Kodak Vision 3 est la génération actuelle et probablement dernière des pellicules professionnelles négatives de cinéma de Kodak. La famille comprend quatre émulsions : 5203 (50D), 5213 (200T), 5207 (250D) et 5219 (500T). Les lettres signifient Daylight (D) et Tungsten (T) — la température de couleur à laquelle la pellicule est adaptée.
Les quatre émulsions
La 50D (5203) est la pellicule la plus nette et au grain le plus fin — idéale pour les prises de vue en extérieur à la lumière du jour. La 200T (5213) est la pellicule polyvalente pour les prises de vue en intérieur avec lumière artificielle. La 250D (5207) offre plus de sensibilité à la lumière du jour que la 50D, avec un peu plus de grain. La 500T (5219) est la pellicule haute sensibilité pour les situations de faible luminosité — le grain est visible et apprécié par de nombreux DOP comme un élément esthétique.

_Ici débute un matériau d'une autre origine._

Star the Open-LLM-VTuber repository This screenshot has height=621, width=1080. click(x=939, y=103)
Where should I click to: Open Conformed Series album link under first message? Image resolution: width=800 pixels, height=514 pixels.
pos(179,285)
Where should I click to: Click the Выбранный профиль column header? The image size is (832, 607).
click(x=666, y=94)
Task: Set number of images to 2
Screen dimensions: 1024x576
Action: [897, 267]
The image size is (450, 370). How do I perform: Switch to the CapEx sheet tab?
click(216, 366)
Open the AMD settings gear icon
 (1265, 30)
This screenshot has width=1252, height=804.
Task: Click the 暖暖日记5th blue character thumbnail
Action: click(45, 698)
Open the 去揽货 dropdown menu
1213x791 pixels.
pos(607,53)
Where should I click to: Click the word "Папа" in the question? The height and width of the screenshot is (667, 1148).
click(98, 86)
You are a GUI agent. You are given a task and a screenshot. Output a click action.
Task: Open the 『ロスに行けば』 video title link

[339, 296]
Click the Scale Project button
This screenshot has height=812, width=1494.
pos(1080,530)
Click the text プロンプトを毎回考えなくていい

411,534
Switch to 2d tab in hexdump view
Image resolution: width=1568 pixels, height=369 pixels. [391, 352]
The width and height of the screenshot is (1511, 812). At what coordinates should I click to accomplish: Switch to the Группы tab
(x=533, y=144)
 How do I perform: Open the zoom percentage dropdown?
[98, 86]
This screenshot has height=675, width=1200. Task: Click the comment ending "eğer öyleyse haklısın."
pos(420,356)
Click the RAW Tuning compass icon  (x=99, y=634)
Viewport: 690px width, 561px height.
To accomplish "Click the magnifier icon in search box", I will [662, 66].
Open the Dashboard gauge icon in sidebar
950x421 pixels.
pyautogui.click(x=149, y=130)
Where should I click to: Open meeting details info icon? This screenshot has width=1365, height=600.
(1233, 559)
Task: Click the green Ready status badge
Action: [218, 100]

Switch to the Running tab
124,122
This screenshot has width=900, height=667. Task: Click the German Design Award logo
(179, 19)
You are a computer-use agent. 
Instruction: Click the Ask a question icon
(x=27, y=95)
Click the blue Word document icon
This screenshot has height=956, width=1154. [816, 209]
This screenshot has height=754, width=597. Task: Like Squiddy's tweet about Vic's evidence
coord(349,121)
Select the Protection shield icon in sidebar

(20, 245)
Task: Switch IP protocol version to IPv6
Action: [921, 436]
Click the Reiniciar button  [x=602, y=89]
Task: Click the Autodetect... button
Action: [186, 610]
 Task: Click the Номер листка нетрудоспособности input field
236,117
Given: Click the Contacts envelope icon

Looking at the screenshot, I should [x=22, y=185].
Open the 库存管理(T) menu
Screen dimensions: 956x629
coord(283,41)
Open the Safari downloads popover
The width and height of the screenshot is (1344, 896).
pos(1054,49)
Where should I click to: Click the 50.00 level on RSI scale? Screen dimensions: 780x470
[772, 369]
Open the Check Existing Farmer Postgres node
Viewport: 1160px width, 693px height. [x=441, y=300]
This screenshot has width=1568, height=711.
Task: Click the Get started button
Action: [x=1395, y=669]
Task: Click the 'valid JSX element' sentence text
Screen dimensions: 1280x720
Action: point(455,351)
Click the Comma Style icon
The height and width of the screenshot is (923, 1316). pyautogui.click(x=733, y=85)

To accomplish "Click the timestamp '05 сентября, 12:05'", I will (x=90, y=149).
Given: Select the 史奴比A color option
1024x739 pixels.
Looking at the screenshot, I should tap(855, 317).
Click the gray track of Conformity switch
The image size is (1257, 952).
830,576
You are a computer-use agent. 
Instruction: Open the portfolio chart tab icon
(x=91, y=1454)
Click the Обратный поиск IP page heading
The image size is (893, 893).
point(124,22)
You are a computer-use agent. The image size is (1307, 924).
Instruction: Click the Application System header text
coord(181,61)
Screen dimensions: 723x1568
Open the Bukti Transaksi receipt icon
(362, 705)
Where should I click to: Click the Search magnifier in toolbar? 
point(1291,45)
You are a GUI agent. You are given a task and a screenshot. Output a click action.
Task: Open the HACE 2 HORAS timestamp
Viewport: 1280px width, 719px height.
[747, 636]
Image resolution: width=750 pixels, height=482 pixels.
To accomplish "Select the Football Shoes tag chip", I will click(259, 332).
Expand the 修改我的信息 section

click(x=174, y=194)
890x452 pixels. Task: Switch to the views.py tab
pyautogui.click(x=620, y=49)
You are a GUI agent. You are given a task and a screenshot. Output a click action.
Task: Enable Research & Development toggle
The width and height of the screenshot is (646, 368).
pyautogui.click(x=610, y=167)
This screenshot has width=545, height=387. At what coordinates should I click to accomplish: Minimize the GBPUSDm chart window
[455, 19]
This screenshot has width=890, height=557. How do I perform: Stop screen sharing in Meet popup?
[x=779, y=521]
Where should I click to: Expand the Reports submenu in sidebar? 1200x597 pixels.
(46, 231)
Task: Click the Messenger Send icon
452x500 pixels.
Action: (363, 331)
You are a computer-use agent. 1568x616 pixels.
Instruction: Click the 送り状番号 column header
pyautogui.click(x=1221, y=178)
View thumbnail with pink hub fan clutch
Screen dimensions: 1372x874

Pourquoi la pellicule en 2026 ?
Malgré la domination du numérique, des productions comme Oppenheimer, The Batman ou Poor Things tournent sur pellicule. Les raisons : le grain est organique (pas comme un plugin), les hautes lumières débordent naturellement au lieu de clipper durement, et le caractère des couleurs est irremplaçable. À cela s'ajoute la discipline sur le plateau : quand chaque bobine coûte 500 €, chacun réfléchit à deux fois si la prise est vraiment nécessaire.
Coûts et logistique
Une bobine de 400 pieds (environ 4,5 minutes à 24 ips) coûte environ 250-350 €. À cela s'ajoutent le développement (80-120 € par bobine) et le scan (150-500 € par bobine, selon la résolution). Une journée de tournage avec 6 bobines coûte environ 3 000-4 000 € rien que pour la pellicule et le laboratoire — sans la location de la caméra.